Here at Lexington House, we get to enjoy the unique perk of having an ice cream shop right on the property—Scoops of Lexington! With that sweet convenience, we love to elevate our breakfast dishes with a scoop of premium ice cream, like our Strawberry Rhubarb Cobbler.
One of the guest favorites at Scoops is the Strawberry Rhubarb Cream Puff, and it inspired us to bring those same flavors into a cozy morning treat. So we created this delicious twist on classic French toast—just for you!
8 to 10 eggs
1/4 cup of white sugar
1 tsp of vanilla
1 tsp of cinnamon
3/4 loaf of Russo's Cinnamon Bread
1 cup of Strawberry Rhubarb Cobbler ice cream, melted
1/2 cup whole milk
(if you don't have ice cream, use 1 1/2 cups whole milk, (total))

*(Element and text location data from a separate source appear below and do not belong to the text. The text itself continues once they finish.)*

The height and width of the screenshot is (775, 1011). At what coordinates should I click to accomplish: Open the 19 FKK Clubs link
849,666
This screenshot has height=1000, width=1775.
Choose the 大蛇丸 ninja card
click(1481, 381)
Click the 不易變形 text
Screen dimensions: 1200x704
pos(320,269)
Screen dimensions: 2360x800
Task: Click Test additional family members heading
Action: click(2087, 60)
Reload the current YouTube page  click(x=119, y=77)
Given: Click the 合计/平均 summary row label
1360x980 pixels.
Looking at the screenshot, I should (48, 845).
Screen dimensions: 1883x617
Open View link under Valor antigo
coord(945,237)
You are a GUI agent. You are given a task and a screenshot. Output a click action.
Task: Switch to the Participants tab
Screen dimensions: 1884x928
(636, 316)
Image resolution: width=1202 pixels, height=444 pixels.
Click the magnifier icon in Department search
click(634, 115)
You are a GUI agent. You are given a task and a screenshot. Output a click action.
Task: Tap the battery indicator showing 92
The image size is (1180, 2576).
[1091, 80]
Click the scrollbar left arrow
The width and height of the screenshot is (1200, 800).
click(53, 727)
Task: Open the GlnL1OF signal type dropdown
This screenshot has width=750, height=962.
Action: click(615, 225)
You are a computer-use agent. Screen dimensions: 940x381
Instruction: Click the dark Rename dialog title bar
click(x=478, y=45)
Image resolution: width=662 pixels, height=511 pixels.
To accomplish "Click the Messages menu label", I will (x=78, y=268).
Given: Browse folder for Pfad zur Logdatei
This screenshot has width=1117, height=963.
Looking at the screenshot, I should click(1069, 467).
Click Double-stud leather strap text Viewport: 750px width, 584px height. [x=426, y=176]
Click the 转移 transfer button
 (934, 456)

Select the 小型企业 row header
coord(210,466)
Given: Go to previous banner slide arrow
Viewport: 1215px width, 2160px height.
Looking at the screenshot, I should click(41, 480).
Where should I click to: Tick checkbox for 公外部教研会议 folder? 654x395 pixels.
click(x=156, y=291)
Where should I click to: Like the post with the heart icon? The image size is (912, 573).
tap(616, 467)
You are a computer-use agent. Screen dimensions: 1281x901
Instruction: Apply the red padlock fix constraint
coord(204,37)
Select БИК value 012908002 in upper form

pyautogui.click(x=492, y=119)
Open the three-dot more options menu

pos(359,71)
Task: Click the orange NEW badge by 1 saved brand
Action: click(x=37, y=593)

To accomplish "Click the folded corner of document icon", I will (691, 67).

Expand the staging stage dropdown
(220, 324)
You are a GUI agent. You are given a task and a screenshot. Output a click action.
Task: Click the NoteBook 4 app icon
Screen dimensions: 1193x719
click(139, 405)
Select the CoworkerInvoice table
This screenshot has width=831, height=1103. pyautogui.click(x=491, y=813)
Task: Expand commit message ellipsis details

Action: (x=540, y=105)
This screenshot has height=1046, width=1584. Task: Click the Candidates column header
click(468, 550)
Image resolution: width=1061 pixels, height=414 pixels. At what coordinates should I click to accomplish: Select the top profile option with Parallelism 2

Whip eggs and add sugar, vanilla, cinnamon, milk/ice cream together. Fold the bread cubes into the liquid ingredients, adding extra milk as needed to ensure everything is evenly moistened. For optimal texture and flavor, let the mixture rest overnight so the bread can fully absorb the custard.
Sprinkle with powdered sugar, then serve with your favorite maple syrup and a generous dollop of whipped cream.
Bake at 350 for 45 to 50 minutes, Serves 10 people.